What you will do
Where in the data does the word "height" appear? Find those lines and copy them.

(Stored records)
┄┄┄┄┄┄┄┄┄┄
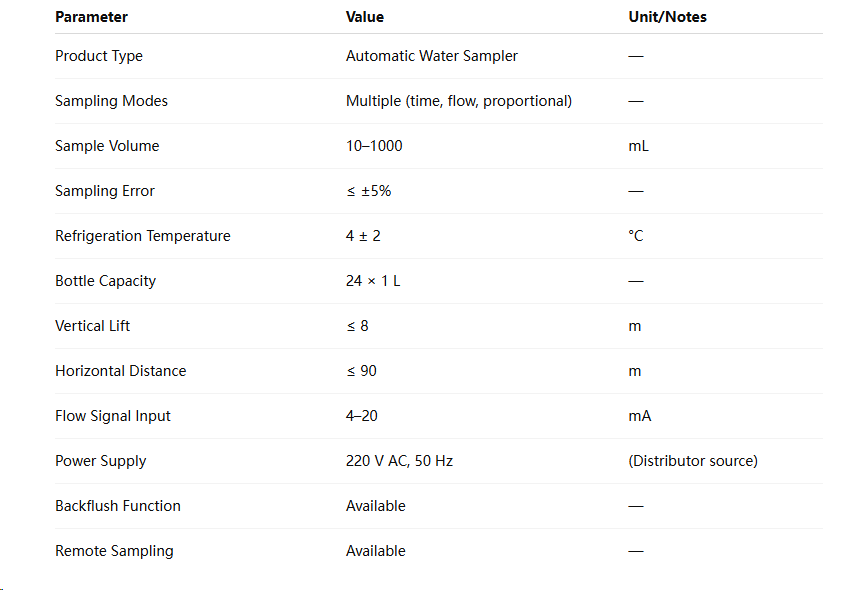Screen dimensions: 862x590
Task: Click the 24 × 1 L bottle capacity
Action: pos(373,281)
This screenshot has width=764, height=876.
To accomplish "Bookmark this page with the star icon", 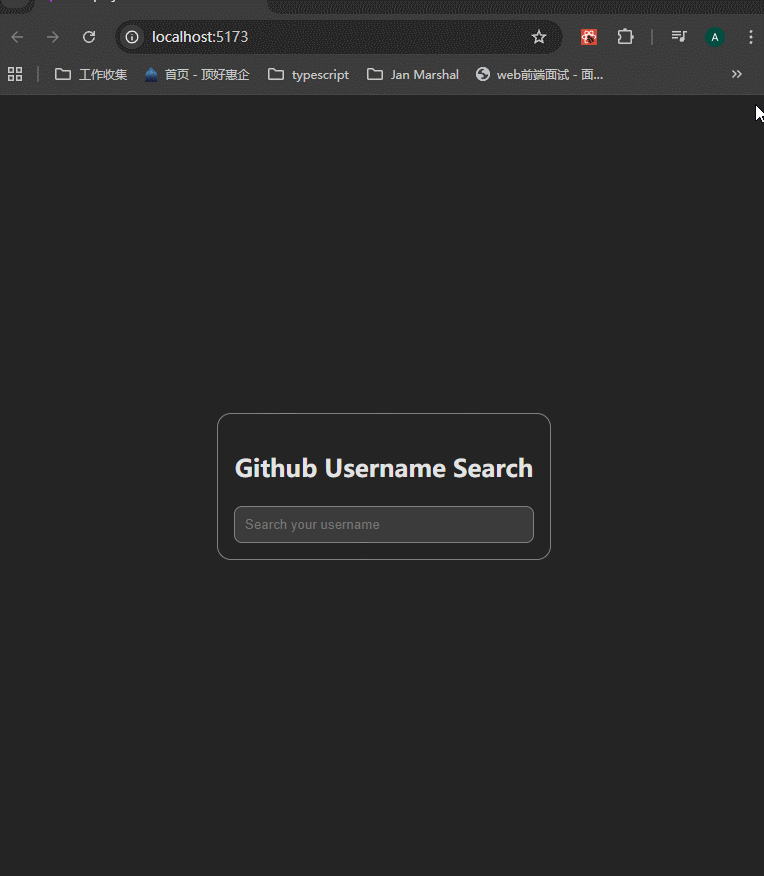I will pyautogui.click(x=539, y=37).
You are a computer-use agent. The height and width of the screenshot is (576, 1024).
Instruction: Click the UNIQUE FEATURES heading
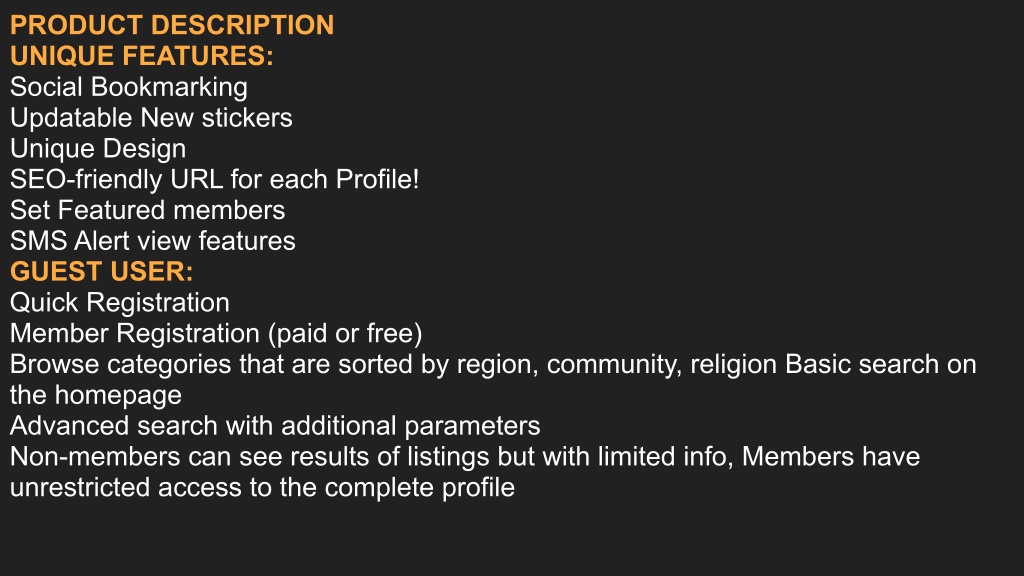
┄┄┄┄┄┄┄┄┄┄
Answer to the exercise
This screenshot has width=764, height=876.
You are a computer-use agent. The height and width of the screenshot is (576, 1024).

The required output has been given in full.